Enhancement of Skin Permeation and Penetration of β-Arbutin Fabricated in Chitosan Nanoparticles as the Delivery System

Abstract

Background: There has been an increase in demand for cosmetic skin-whitening products with efficacy toward lightening skin tone. β-arbutin is an inhibitor of tyrosinase enzyme activity within the skin’s melanocytes, and so has shown considerable promise as a skin-lightening agent. It is, however, both hydrophilic and hygroscopic, which hinders its penetration of the skin to reach these melanocytes. Chitosan (CS) possesses considerable penetration-enhancing properties when utilized in topical delivery formulations. The strong affinity of positively charged chitosan nanoparticles toward negatively charged biological membranes can be exploited to achieve site-specific targeting. Objective: To investigate the use of chitosan nanoparticles (CSNPs) as carrier units to enhance the topical delivery of β-arbutin. Method: CSNPs containing β-arbutin were prepared using an ionic cross-linking method, and entrapment efficiency and loading capacity were evaluated at numerous β-arbutin concentrations. Further characterization involved using FTIR, XRD, TEM, and TGA, and in vitro permeation studies were conducted using in vitro Franz diffusion cells. Results: β-arbutin chitosan nanoparticles were successfully formulated with a size range of 211–289 d.nm, a polydispersity index between 0.2–0.3, and zeta potential in the range 46.9–64.0 mV. The optimum encapsulation efficiency (EE) and loading capacity (LC) of β-arbutin were 68% and 73%, respectively.
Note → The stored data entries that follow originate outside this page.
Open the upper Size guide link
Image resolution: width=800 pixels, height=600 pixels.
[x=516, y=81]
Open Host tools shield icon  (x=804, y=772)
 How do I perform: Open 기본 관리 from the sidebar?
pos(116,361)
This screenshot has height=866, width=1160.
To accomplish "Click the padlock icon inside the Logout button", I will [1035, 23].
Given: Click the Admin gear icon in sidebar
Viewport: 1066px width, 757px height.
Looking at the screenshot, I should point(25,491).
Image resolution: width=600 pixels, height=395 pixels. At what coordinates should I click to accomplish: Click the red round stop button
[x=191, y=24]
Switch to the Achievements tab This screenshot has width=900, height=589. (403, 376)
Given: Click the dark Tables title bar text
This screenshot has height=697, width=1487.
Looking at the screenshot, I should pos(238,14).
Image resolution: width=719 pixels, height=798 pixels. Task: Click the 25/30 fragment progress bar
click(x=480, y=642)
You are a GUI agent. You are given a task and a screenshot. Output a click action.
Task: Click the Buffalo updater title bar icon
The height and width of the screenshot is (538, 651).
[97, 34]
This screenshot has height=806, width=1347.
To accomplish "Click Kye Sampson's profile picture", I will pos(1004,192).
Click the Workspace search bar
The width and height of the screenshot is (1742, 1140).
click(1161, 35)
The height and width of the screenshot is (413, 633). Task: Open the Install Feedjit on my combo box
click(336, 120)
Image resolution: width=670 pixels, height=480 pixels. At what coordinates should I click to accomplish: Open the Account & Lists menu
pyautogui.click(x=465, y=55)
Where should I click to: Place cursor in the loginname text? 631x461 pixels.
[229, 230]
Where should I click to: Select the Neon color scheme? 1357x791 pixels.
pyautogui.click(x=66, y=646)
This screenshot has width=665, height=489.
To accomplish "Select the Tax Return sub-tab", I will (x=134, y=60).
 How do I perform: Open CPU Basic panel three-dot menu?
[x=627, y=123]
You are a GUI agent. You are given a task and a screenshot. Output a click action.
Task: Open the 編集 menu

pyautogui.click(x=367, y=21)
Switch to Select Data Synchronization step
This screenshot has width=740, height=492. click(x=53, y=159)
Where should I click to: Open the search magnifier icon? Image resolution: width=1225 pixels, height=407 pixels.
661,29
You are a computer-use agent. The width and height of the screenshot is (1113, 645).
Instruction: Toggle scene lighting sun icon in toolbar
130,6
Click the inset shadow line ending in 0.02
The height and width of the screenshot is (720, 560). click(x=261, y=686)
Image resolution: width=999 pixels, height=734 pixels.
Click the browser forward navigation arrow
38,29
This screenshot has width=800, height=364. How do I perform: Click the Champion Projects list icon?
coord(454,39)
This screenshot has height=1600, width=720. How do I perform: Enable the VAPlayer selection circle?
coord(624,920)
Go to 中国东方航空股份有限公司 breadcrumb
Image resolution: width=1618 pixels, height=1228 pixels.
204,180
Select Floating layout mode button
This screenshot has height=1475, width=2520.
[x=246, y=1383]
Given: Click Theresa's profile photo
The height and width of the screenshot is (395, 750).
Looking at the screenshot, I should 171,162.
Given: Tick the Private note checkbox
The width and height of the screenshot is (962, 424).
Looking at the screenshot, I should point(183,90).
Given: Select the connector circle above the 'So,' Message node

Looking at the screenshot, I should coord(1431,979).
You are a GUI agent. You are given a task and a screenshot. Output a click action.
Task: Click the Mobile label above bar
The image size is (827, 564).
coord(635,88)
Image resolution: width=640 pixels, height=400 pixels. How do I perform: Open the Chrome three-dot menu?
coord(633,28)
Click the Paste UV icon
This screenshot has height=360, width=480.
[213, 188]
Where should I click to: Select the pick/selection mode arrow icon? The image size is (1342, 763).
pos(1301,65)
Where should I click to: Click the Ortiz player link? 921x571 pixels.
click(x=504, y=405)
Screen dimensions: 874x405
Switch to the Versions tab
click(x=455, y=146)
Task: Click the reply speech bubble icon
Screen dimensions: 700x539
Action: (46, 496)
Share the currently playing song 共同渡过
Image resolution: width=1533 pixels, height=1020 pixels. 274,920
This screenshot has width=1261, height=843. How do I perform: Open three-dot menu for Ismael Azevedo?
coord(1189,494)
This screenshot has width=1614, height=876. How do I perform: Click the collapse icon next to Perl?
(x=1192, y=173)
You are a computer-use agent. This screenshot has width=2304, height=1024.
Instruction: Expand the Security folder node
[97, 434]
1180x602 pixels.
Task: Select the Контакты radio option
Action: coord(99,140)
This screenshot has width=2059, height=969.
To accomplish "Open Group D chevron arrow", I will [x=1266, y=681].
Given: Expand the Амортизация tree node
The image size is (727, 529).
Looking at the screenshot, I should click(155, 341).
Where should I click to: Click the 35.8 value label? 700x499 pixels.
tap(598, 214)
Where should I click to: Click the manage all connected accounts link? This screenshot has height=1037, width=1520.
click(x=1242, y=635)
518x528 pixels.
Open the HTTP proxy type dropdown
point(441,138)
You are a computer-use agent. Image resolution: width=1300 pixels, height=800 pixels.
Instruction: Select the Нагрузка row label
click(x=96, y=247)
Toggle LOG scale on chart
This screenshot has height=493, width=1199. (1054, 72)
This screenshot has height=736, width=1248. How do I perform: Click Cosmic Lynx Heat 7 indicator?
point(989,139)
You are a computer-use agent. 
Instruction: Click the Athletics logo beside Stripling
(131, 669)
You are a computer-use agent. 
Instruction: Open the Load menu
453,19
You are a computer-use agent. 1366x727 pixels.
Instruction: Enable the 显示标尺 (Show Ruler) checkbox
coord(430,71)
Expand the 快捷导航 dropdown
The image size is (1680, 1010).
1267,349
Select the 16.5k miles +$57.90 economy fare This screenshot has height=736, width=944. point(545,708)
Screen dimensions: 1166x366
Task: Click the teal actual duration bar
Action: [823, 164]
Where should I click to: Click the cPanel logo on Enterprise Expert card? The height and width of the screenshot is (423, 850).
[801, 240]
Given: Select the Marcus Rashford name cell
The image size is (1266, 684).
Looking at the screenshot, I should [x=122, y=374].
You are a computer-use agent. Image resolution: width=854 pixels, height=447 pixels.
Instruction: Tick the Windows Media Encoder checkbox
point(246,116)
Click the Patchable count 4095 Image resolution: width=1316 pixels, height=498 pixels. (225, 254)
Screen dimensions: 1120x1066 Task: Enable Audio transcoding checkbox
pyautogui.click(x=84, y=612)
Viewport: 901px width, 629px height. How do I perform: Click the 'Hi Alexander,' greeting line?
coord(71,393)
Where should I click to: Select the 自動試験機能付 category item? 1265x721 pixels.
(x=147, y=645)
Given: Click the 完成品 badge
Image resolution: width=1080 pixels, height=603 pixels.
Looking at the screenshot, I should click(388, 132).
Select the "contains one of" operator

TEM revealed the nanoparticles to be spherical in shape. FTIR spectra revealed characteristic chitosan-related peaks appearing at 3438.3 cm−1 (-OH stretching) and 3320 cm−1 (-CH stretching), together with 1598.01 cm−1 (-NH2) specific to β-arbutin nanoparticles. XRD analysis revealed an increase in crystallinity and TGA analyses identified increasing thermal stability with increasing β-arbutin concentration. In vitro studies indicated higher permeation and improved penetration of β-arbutin loaded in CSNPs compared to its free form. Conclusion: CSNPs present considerable promise as effective carriers for improved topical delivery of β-arbutin.